The banking industry has seen a run of large deals over the last month, and 2017 has been the busiest year for $100 million deals since 2007.

Investment bankers mostly attribute the spate of deals to the run-up in stock prices and a need for banks to acquire scale to defray regulatory costs. The latest large deal, Pacific Premier Bancorp Inc.'s Aug. 9 pending purchase of Plaza Bancorp, represented the sixth deal valued at $100 million or more in the last 20 days. It came just one day after Old National Bancorp's $303 million deal to buy Anchor Bancorp Inc.

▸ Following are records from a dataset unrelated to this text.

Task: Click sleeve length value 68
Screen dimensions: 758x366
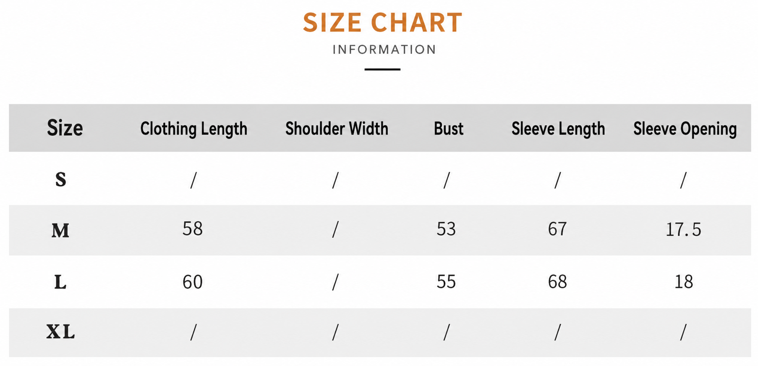Action: (x=557, y=282)
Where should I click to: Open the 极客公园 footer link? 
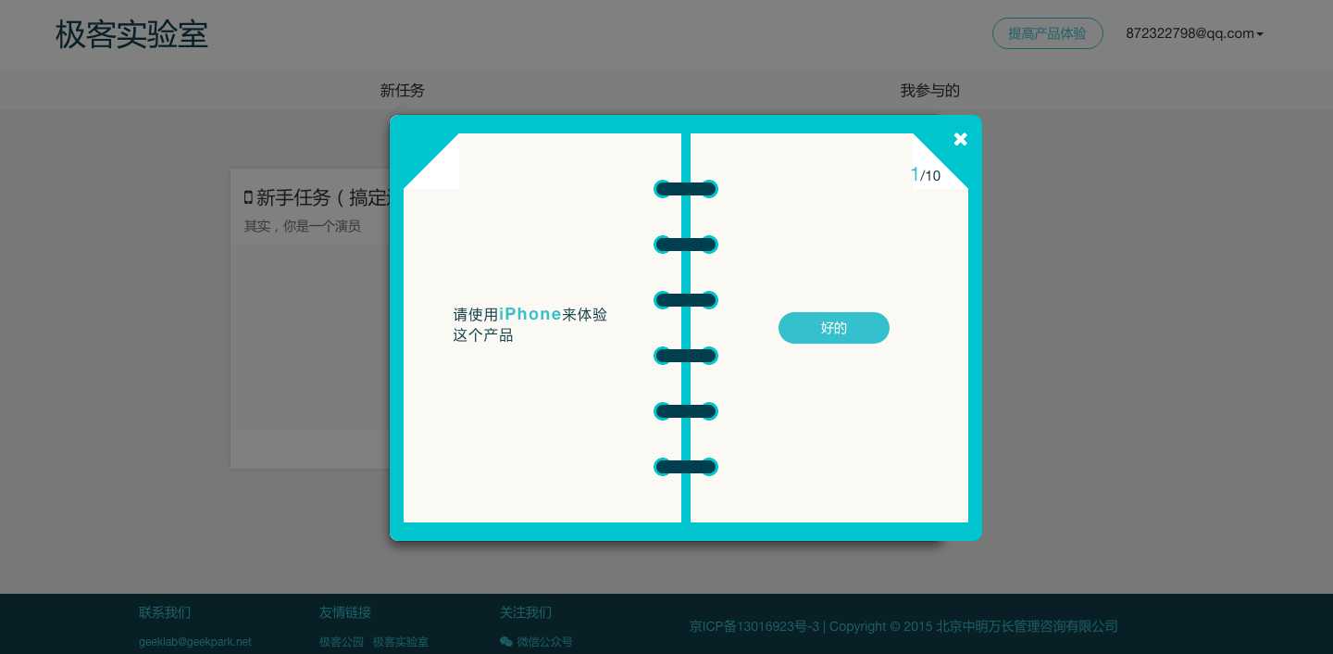342,642
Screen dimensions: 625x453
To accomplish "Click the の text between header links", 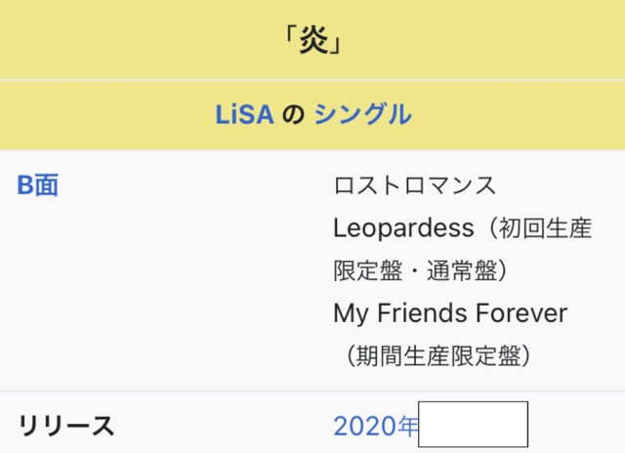I will (293, 114).
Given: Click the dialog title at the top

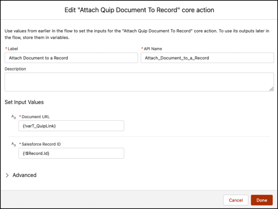Looking at the screenshot, I should click(139, 10).
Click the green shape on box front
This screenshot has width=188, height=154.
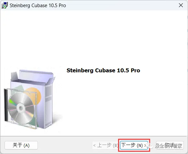18,89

The latest deals put the number of $100 million bank deals at 34 so far this year, a 48% increase from the same time period a year ago. It is the highest number of large deals, year-to-date, since 2007. Thomas Michaud, CEO of Keefe Bruyette & Woods, said the fundamental drivers of M&A activity, such as cost savings and expansion into new markets, have been constant and that stock prices have been an important trigger in the recent run of deals.

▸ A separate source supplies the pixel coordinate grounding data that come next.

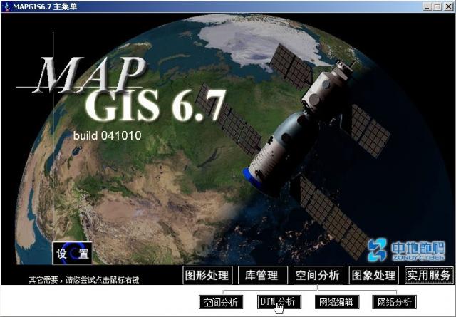
Task: Select the 空间分析 main menu button
Action: click(x=318, y=275)
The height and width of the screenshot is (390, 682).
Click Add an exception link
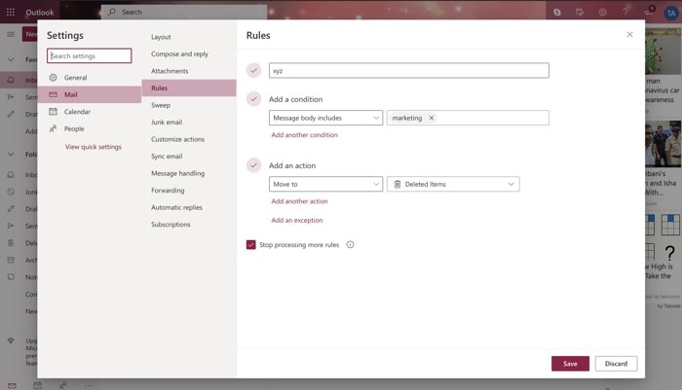(x=296, y=221)
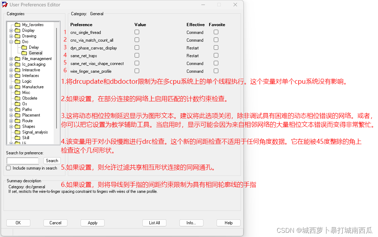Viewport: 378px width, 237px height.
Task: Click the Search button
Action: [x=52, y=160]
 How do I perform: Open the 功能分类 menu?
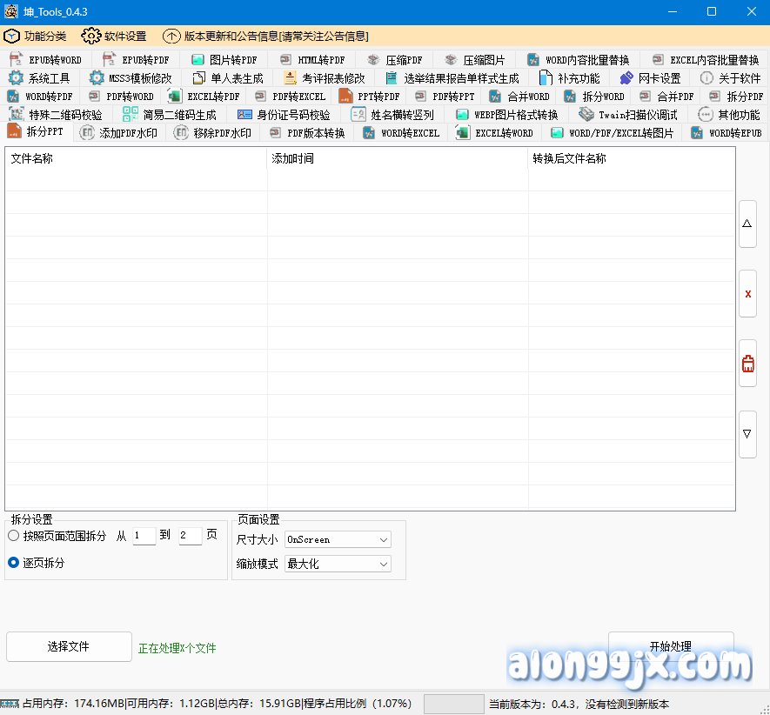36,37
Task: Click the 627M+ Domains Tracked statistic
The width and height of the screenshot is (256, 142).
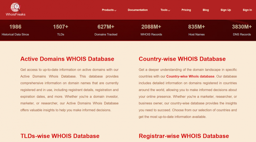Action: (106, 30)
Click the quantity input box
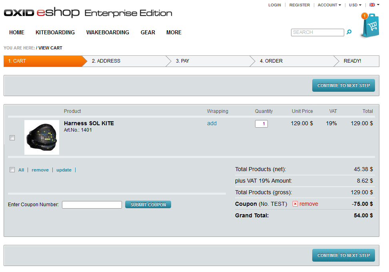Screen dimensions: 389x272 click(x=261, y=124)
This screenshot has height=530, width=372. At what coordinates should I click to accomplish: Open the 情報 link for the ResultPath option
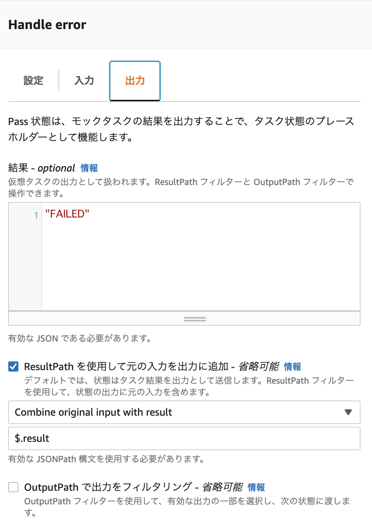pos(294,366)
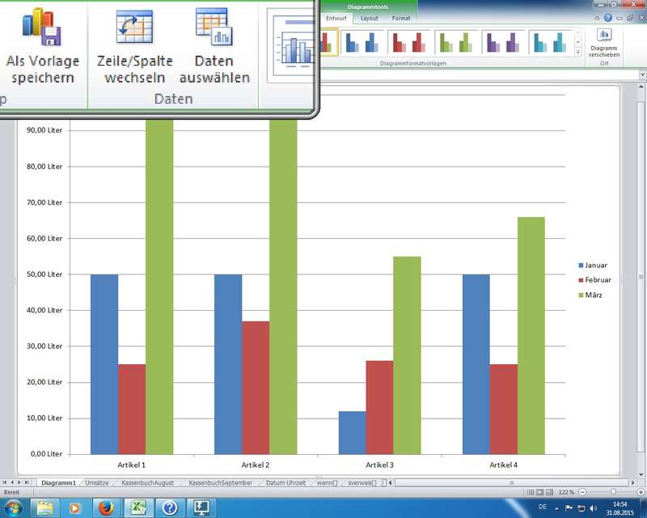Click the 'DE' language indicator in the system tray
Viewport: 647px width, 518px height.
(x=543, y=507)
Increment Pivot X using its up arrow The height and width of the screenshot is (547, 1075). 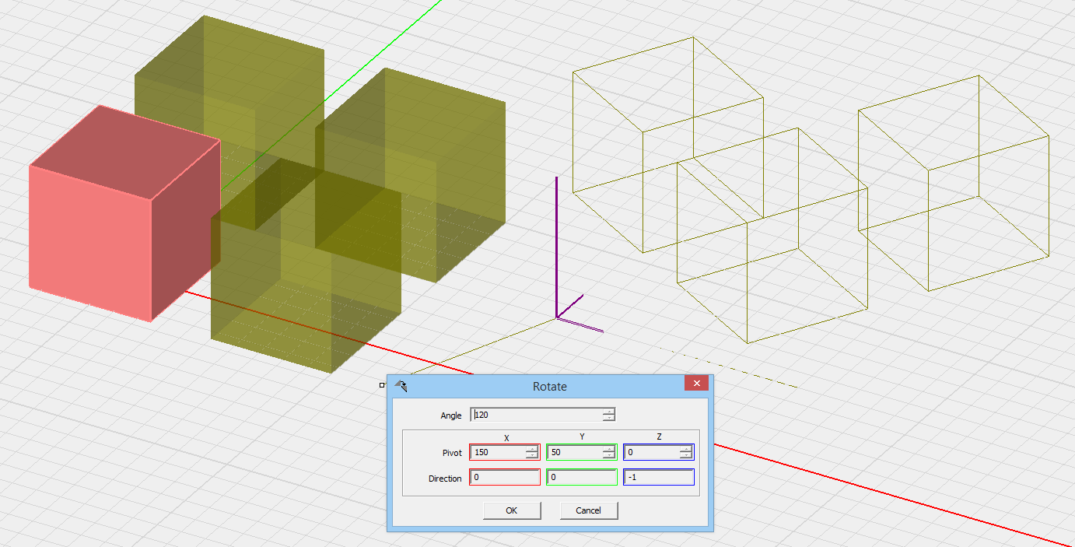(532, 449)
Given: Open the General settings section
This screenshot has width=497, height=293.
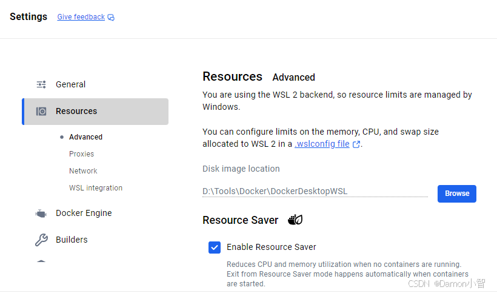Looking at the screenshot, I should [x=70, y=84].
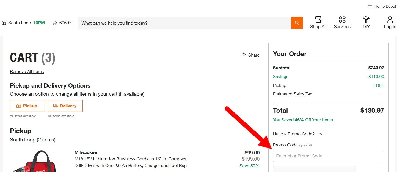Click the Log In person icon

pyautogui.click(x=390, y=20)
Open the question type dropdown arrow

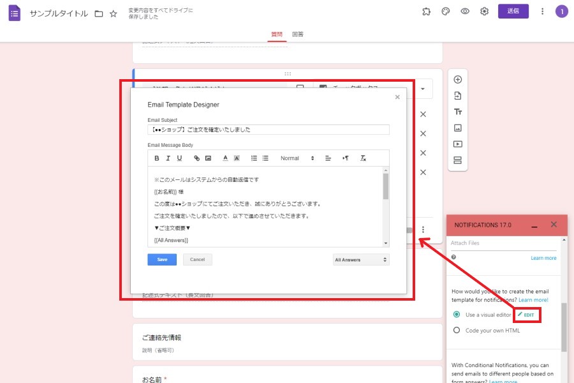[x=423, y=89]
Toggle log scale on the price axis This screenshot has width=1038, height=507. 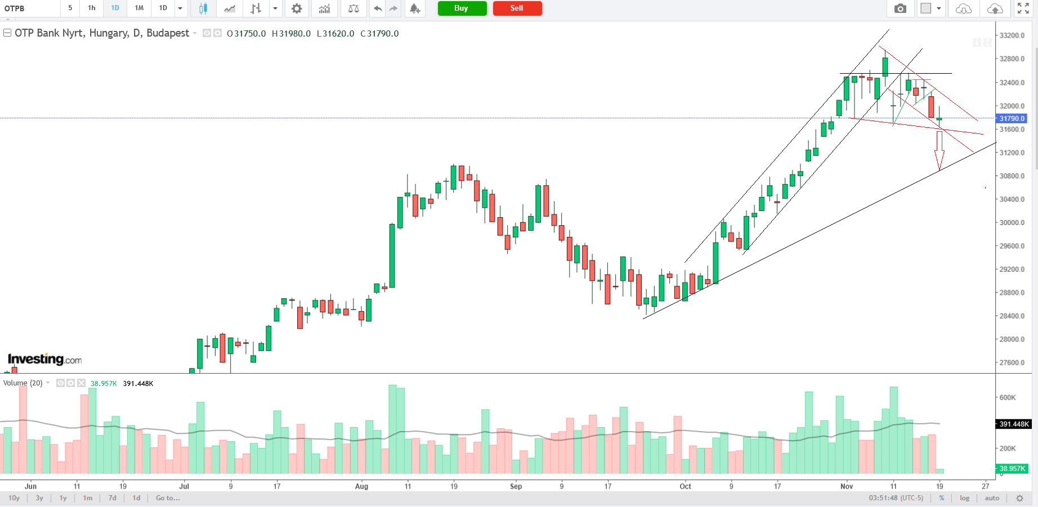[x=964, y=498]
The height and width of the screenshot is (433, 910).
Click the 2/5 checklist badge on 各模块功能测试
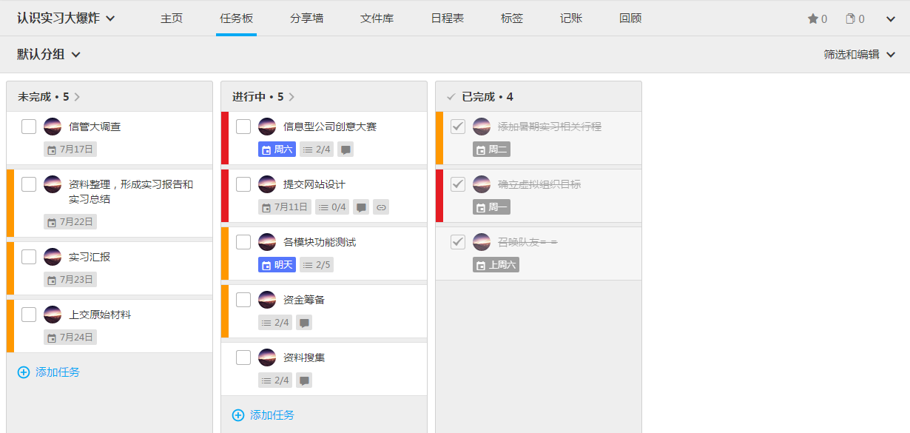317,265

"The typical regional bank in America over the past week or so has been trading at about 2.15x tangible book value. And that's for the median company," Michaud said. "It's given buyers a capacity to act, and I think those who've been willing to sell believe that they're getting a fair price on the way out."

Deal pricing has picked up, too. The median price-to-tangible book value for large deals has been 198% this year, up from 164% for the same time period a year ago. Investment bankers said they expect the active flow for large deals to continue.

"There's no shortage of conversations going on, both buyer-led and seller-led conversations," said Tom Hayes, a director in investment banking for D.A. Davidson. "A lot of groups have completed deals and they're asking, 'What's the next one? Where do we go from here?'"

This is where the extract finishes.